- _YOUR INSTRUCTIONS_:
Among the entries, which lines carry the string "image"? Copy each of them.

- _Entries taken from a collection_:
---
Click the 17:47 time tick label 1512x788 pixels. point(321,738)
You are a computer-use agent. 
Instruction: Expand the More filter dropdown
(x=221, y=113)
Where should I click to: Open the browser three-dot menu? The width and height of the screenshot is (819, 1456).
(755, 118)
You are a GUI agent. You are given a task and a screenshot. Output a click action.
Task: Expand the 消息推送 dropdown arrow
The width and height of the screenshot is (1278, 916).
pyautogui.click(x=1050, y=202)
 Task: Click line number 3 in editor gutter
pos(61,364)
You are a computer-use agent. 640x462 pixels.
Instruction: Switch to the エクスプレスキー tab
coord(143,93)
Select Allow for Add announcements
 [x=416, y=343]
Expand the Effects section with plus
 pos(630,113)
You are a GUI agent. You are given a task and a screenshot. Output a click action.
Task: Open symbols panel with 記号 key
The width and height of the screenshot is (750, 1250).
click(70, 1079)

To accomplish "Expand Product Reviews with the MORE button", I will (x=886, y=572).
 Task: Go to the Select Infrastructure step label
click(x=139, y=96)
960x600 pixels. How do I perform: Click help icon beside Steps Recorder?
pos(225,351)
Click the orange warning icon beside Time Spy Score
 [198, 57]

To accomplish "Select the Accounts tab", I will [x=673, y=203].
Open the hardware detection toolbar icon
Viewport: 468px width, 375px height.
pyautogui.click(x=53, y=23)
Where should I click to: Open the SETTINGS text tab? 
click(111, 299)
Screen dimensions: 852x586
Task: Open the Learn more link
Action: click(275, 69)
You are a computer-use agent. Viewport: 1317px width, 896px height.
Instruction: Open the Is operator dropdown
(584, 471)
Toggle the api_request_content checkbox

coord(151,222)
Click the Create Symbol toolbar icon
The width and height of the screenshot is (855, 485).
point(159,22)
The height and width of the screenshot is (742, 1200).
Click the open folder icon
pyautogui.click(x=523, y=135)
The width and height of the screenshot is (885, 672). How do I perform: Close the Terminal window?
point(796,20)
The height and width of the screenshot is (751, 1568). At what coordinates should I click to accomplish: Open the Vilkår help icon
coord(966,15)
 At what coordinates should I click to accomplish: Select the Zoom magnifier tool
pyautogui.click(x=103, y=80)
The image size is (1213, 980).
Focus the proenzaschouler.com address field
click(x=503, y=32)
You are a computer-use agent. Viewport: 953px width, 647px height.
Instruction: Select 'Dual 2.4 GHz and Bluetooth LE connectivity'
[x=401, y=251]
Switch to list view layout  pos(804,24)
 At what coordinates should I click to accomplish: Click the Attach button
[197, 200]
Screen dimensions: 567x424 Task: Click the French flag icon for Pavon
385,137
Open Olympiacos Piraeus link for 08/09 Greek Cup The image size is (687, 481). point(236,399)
---
- _ANSWER BOX_:
The image size is (1213, 980).
Open Olympiacos Piraeus link for 08/09 Greek Cup The image size is (687, 481). point(236,399)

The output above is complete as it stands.